Women have worked hard in the last decade trying to make a place just for them in the work world and have made great strides. One of reasons the roles of men and women in the work force have changed dramatically in recent years is due to such actions. Women are not the only ones trying to fit into the work world doing what they love anymore, men are working just as hard. Since the world is so used to seeing females fighting to fit in, the male population is standing out more when trying to find a job in a field that is uncommon for them to work in.
Women have gained ground and then lost some of it in the recession after 2001 according to Heather Boushey, an economist at the Washington, D.C.-based Center for Economic and Policy Research. This will be a pattern for both men and women as they continue to compete in the work force. Until recently, women were generally unable to obtain employment in jobs where only men were employed and vice versa. We now have a U.S. Equal Employment Opportunity Commission to make sure there is not employment discrimination. The Civil Rights Act Of 1964 was introduced, followed by The Civil Rights Act of 1991, which made major changes in the federal laws against employment discrimination enforced by EEOC. These Acts have made it easier and possible for both men and women to obtain employment in the fields they desire.

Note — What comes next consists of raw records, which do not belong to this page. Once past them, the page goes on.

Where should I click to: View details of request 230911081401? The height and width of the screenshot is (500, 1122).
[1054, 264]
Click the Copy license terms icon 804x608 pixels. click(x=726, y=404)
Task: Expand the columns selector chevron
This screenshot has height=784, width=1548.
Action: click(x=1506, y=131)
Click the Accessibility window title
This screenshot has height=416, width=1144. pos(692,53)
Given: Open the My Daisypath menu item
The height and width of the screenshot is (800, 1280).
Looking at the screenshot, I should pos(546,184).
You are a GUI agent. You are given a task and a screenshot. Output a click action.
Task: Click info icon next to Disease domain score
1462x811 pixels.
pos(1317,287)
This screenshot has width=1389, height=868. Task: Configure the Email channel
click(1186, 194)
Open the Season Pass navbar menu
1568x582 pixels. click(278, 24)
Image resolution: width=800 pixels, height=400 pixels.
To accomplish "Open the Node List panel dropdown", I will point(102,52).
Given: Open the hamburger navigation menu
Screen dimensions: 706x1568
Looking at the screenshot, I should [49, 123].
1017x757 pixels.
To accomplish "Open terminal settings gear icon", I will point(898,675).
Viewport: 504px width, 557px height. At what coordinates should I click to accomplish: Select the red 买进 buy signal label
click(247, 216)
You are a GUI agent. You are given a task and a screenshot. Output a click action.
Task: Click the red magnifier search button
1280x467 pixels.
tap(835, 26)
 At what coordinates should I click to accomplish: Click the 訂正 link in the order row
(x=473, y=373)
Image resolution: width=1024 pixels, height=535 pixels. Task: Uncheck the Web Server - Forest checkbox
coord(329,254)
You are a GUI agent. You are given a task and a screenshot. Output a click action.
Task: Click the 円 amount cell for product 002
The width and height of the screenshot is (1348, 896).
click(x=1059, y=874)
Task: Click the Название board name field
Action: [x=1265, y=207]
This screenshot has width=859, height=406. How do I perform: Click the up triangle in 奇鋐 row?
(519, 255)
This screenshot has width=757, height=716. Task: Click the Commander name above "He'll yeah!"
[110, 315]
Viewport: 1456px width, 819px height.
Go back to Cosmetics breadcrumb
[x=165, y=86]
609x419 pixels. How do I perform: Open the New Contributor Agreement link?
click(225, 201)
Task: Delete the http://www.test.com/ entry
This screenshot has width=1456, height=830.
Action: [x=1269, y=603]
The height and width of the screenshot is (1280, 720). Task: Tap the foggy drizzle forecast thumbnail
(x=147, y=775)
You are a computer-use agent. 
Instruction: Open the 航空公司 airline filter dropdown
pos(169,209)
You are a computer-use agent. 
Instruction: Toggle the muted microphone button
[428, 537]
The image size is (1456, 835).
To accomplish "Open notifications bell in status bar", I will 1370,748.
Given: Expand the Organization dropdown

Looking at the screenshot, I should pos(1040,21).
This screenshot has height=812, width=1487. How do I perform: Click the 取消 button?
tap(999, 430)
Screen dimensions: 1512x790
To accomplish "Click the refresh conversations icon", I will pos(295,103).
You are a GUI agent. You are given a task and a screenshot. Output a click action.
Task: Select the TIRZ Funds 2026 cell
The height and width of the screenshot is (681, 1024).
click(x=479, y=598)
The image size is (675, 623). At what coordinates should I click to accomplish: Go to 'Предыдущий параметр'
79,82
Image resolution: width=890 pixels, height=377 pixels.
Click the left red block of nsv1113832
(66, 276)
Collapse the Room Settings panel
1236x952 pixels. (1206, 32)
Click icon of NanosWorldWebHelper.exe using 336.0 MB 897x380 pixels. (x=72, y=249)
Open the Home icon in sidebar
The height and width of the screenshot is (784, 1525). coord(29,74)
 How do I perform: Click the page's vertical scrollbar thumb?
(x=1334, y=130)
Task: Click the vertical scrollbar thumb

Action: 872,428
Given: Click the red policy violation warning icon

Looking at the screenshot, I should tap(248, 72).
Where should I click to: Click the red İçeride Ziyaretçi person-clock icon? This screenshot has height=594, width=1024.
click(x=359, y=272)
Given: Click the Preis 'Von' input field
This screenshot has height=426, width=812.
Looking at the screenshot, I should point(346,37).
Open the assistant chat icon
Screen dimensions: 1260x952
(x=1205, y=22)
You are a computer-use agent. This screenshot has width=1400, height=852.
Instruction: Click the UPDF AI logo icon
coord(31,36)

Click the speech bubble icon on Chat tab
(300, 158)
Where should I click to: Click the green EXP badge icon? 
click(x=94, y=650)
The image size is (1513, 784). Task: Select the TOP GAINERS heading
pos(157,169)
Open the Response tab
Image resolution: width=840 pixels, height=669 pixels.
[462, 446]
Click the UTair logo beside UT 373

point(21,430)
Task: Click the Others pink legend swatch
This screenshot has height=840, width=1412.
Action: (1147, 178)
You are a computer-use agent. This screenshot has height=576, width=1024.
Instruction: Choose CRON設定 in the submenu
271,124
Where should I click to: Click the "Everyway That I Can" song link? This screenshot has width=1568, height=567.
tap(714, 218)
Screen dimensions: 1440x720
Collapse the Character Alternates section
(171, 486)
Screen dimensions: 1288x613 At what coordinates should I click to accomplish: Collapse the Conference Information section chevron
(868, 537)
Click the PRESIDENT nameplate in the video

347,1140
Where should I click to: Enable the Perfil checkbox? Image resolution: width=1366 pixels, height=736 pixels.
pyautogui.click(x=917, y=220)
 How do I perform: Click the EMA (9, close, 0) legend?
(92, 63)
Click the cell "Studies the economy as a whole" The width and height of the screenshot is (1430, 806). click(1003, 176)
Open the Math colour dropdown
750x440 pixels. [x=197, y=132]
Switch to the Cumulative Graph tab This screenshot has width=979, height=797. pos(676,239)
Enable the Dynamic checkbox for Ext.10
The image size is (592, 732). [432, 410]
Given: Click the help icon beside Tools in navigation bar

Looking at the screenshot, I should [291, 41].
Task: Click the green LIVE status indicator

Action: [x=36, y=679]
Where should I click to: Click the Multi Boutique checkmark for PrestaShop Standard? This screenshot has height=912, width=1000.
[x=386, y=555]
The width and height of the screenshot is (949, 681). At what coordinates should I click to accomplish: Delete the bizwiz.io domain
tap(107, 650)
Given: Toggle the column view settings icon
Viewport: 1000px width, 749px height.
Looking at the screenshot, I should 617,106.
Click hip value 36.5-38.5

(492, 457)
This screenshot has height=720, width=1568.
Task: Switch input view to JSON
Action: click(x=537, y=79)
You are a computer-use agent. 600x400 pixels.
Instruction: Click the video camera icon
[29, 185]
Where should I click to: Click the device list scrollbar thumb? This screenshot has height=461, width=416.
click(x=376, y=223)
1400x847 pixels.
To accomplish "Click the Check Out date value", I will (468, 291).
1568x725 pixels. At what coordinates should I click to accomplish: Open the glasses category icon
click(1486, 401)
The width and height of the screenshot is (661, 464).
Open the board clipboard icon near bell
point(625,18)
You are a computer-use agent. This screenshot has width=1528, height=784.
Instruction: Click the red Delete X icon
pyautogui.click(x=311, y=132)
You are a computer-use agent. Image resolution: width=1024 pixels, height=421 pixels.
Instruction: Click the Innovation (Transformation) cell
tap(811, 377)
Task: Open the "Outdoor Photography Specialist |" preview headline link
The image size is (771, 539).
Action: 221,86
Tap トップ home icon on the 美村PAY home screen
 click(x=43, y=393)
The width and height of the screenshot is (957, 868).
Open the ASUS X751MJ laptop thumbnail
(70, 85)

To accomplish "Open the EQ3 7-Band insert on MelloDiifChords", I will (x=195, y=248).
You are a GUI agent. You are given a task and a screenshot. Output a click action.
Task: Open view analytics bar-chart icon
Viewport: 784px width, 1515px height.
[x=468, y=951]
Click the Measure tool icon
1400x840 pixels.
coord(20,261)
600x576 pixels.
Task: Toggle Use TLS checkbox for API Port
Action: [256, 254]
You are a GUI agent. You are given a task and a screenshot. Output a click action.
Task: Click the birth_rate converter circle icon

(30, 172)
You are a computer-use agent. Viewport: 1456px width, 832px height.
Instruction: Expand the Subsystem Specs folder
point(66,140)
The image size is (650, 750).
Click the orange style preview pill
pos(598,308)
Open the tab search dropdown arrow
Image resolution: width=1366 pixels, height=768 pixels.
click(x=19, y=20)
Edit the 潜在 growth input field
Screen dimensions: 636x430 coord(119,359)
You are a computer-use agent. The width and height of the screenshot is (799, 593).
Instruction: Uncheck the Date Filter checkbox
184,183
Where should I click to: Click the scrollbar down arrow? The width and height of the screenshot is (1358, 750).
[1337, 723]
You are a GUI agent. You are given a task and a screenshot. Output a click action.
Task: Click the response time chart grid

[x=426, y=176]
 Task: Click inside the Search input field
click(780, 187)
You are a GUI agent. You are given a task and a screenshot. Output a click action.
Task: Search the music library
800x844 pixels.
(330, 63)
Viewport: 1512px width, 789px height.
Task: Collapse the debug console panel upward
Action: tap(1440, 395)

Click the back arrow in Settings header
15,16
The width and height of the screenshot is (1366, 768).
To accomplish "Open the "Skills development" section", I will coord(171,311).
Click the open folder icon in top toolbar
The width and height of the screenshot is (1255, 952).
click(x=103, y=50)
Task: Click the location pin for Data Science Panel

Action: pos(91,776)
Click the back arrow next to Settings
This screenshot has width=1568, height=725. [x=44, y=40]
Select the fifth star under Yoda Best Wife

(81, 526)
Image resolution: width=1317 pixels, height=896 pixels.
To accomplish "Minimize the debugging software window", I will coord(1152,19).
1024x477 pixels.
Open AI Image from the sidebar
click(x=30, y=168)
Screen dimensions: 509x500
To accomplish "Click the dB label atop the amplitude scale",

Even though we have laws protecting discrimination in the work force, it still occurs on a lower level. Sarah, in the essay "Girl in an Oven" and Daniel, in the essay "One Man's Kids" are perfect examples of how small acts of discrimination from fellow employees and bosses still occur. The world has never been and will never be a perfect place. There will never be complete diversity for men and women even though there is much hope for it. As long as there are opposing opinions from people, there will always be some type of discrimination.